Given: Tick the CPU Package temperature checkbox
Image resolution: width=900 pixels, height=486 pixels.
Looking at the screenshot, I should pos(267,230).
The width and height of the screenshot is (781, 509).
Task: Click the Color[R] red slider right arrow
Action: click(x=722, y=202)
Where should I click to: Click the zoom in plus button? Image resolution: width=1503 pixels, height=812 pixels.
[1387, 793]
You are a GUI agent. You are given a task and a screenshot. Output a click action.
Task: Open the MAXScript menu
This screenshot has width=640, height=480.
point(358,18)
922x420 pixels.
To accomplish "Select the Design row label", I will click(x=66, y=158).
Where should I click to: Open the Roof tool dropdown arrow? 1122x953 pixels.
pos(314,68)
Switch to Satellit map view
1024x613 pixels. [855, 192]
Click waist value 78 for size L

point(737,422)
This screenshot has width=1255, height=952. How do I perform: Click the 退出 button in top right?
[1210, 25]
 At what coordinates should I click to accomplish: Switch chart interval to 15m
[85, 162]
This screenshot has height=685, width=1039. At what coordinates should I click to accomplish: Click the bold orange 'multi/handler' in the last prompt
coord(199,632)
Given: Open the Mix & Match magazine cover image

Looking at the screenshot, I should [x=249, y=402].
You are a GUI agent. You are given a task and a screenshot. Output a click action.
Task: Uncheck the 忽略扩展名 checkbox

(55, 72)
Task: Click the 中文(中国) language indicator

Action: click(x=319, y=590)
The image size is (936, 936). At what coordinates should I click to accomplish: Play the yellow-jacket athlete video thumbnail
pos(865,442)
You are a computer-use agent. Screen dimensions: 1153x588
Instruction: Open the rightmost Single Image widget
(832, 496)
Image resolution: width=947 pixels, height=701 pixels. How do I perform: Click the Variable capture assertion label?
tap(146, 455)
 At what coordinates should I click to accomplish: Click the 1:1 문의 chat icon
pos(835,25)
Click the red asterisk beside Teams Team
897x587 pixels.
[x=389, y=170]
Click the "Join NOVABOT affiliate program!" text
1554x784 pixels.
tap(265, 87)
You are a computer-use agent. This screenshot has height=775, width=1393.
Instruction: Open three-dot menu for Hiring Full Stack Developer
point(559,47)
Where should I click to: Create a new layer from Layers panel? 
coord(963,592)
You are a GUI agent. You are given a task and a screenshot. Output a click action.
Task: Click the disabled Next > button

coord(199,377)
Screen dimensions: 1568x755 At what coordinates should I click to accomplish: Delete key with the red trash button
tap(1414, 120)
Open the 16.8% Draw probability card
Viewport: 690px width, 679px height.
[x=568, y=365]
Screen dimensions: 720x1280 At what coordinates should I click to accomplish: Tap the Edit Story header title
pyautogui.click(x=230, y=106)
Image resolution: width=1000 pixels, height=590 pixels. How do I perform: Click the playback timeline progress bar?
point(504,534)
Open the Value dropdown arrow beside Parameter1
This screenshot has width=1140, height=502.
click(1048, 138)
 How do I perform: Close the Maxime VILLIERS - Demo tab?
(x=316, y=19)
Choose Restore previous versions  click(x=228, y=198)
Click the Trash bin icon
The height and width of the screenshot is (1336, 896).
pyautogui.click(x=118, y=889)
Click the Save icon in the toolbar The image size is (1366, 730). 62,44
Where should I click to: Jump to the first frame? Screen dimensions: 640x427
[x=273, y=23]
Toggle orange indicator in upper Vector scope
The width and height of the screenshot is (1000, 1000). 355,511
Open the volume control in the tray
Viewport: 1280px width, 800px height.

-------------------------

**DIRECTIONS**
Scan the listing above, and wherever a line holds the word "computer", copy it.

**SOLVED EXERCISE**
You are a computer-use agent. Screen dimensions: 1153x588
You are a computer-use agent. This screenshot has height=775, width=1393.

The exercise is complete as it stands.